How new top level domain names progressed this year.
What about 2015?
It wasn’t a break-through year
Hundreds more top level domain names hit the market during 2015. But adoption of new domains didn’t take off, proving what many in the industry have been saying: this is going to be a long, gradual process.
Most top level domain names have fewer than 10,000 registrations. Only 15 have 100,000 or more registrations, and all of these were aided by cheap or free registrations.
Cheap domains boost registrations
Where would we be without inexpensive domains?
The top 15 new issues have 6.2 million registrations, representing nearly 60% of all domain registrations in new TLDs. Basically, all of these domain names have been registered by the registries themselves or at very, very inexpensive prices of a couple of dollars. (An exception might be .Club, which has a good number of full-price registrations around $10.)

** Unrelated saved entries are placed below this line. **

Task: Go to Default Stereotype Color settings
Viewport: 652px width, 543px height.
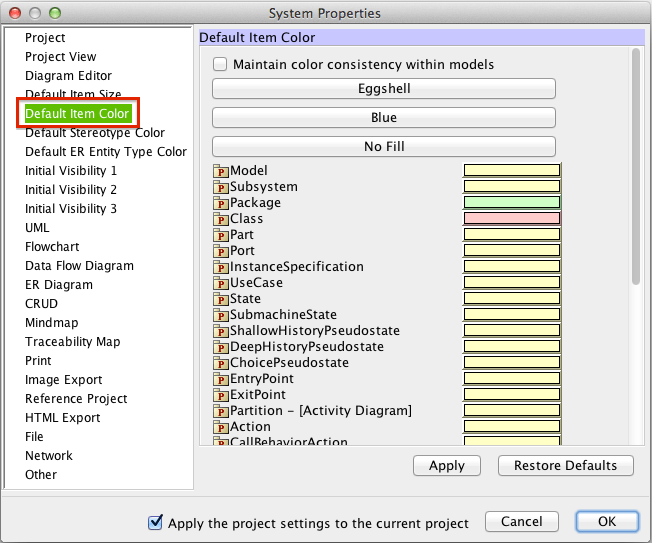Action: (x=95, y=133)
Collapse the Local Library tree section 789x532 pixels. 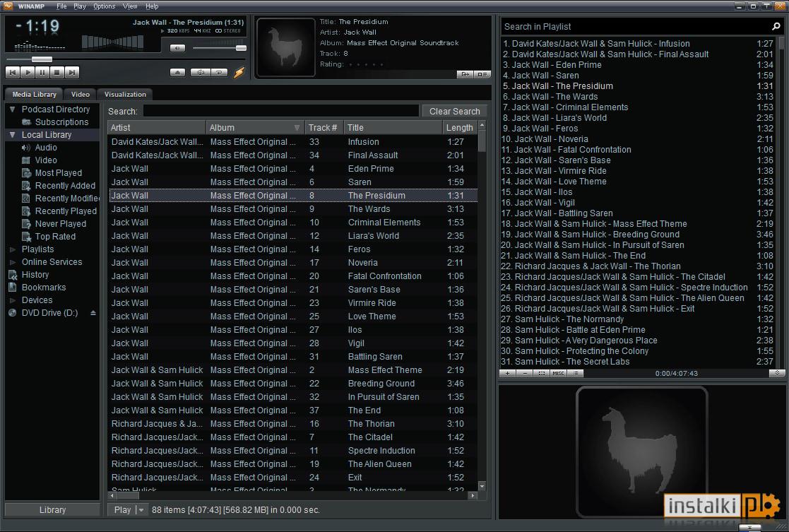point(13,134)
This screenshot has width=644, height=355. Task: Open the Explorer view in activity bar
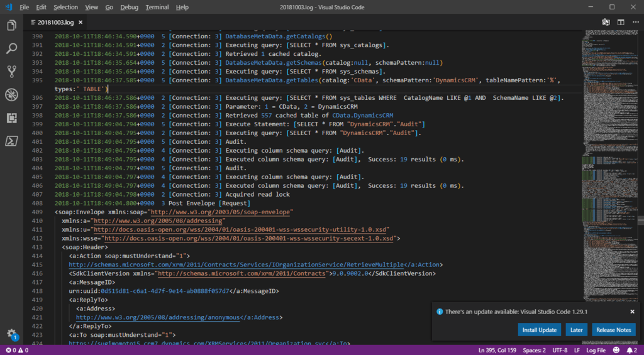tap(11, 26)
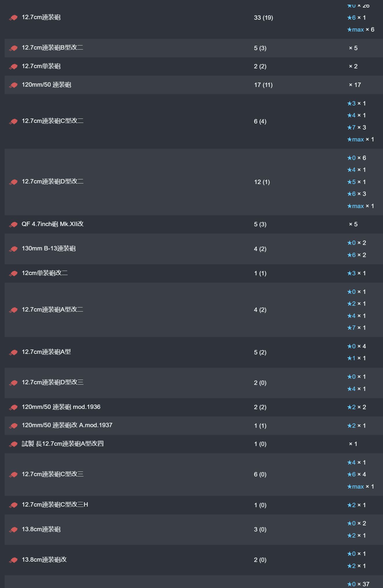The width and height of the screenshot is (383, 588).
Task: Click the gun icon beside 120mm/50 連装砲
Action: point(13,85)
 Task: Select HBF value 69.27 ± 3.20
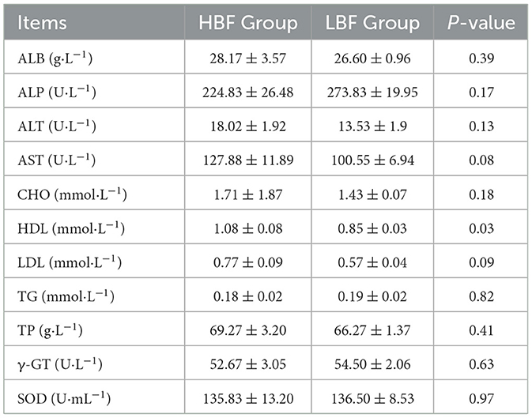pos(248,330)
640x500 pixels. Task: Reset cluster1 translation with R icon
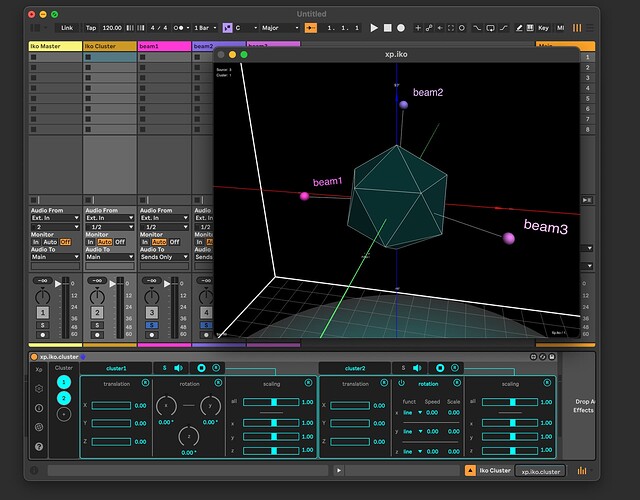click(x=146, y=383)
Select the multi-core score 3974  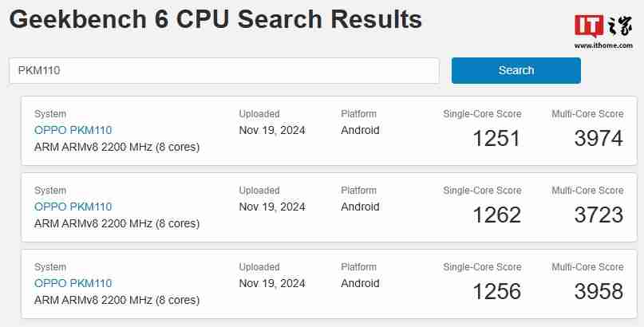point(598,138)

What are the domains being registered for? Certainly not for “end users”, meaning they don’t do much to push the concept of new domain endings forward.
Many of these cheap domains are being marketed to people in…
China was a huge story in the domain name business this year and warrants a separate post. The role people in China played in new TLDs is interesting as well.
Chinese have registered huge swathes of short domain names in extensions like .XYZ, .Click and .Club, mostly at very low prices. This is great for the registries and gives them more money to promote their extensions.
One of the amazing and often overlook aspects of this is that people in China can’t even use these domain names if they purchase them at their favored Chinese domain name registrars! That will likely change in 2016, although it’s not like many of these short domains will be put to use.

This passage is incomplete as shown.